▶ EXERCISE GOAL:
In the material below, starting with the line containing "Open the token sort and filter options" and going on through the line containing "coord(312,77)", swap "screenshot" for "screen capture" and write those lines out again with nothing else changed. Leave the pictures out.

(Data entries)
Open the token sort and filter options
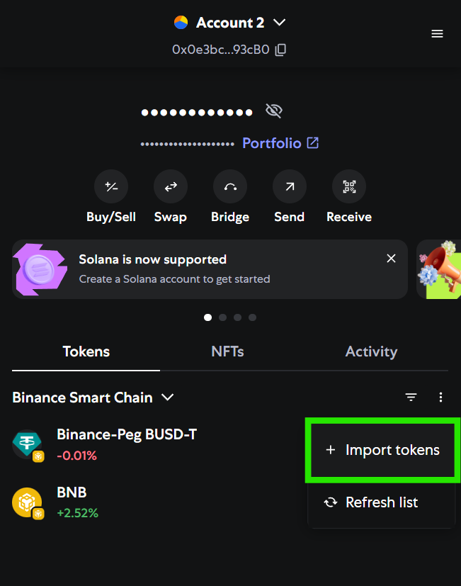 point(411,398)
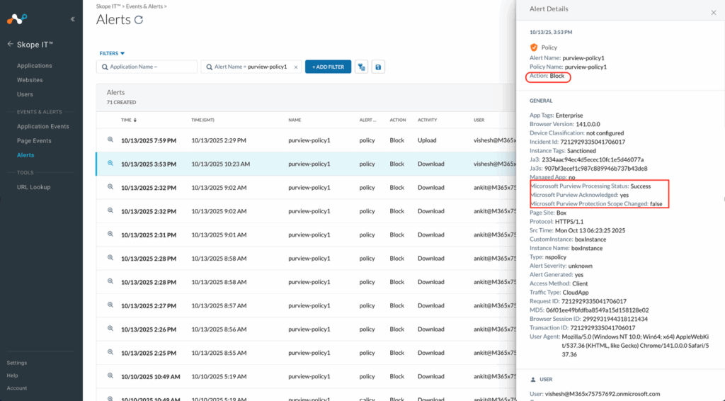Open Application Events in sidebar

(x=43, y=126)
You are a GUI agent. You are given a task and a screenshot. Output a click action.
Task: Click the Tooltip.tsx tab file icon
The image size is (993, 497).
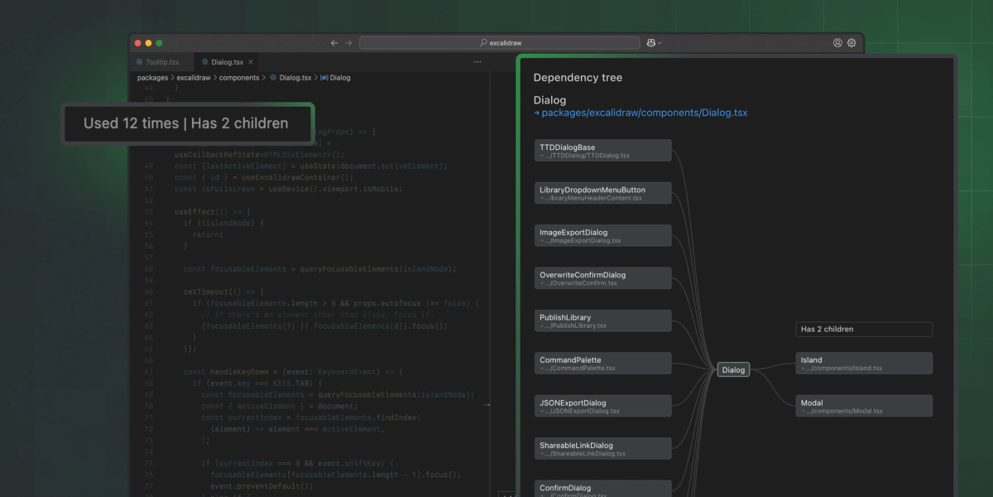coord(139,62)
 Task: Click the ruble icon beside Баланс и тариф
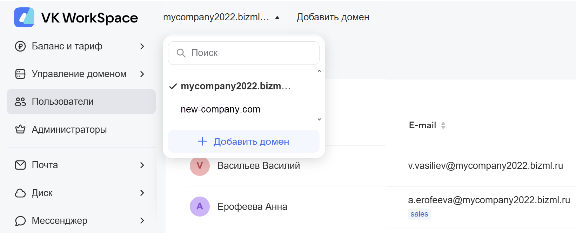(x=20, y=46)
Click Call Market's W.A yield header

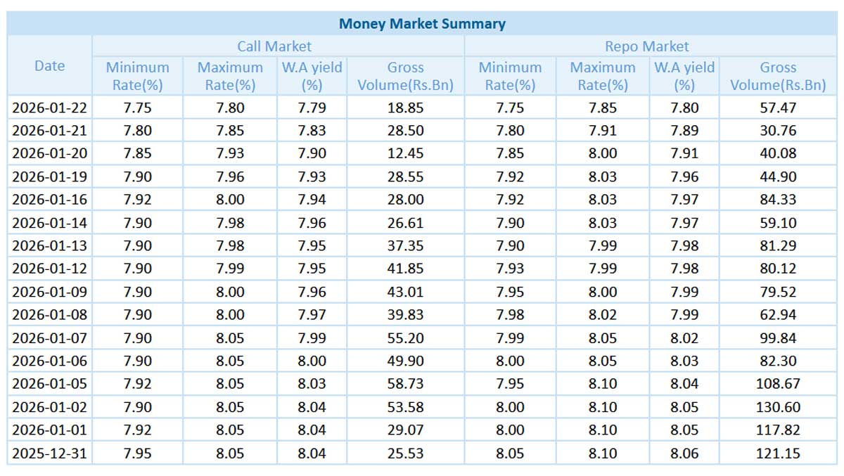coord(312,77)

---

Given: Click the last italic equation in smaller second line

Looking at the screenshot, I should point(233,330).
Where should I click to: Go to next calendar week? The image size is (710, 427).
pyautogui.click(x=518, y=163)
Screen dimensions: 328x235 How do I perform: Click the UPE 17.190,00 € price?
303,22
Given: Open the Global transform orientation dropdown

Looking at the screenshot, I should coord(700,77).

---

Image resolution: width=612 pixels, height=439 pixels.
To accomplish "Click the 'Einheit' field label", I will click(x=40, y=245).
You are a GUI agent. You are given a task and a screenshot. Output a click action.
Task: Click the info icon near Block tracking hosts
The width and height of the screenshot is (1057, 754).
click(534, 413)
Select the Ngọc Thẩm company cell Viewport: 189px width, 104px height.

▶ RIGHT ANSWER:
Open the token sort and filter options
 point(411,398)
Open Application Events in sidebar

(x=43, y=126)
You are a GUI agent. You are given a task and a screen capture. Output a click action.
Task: Click the Tooltip.tsx tab file icon
The image size is (993, 497).
coord(139,62)
 Task: Click the ruble icon beside Баланс и тариф
(x=20, y=46)
Click Call Market's W.A yield header

coord(312,77)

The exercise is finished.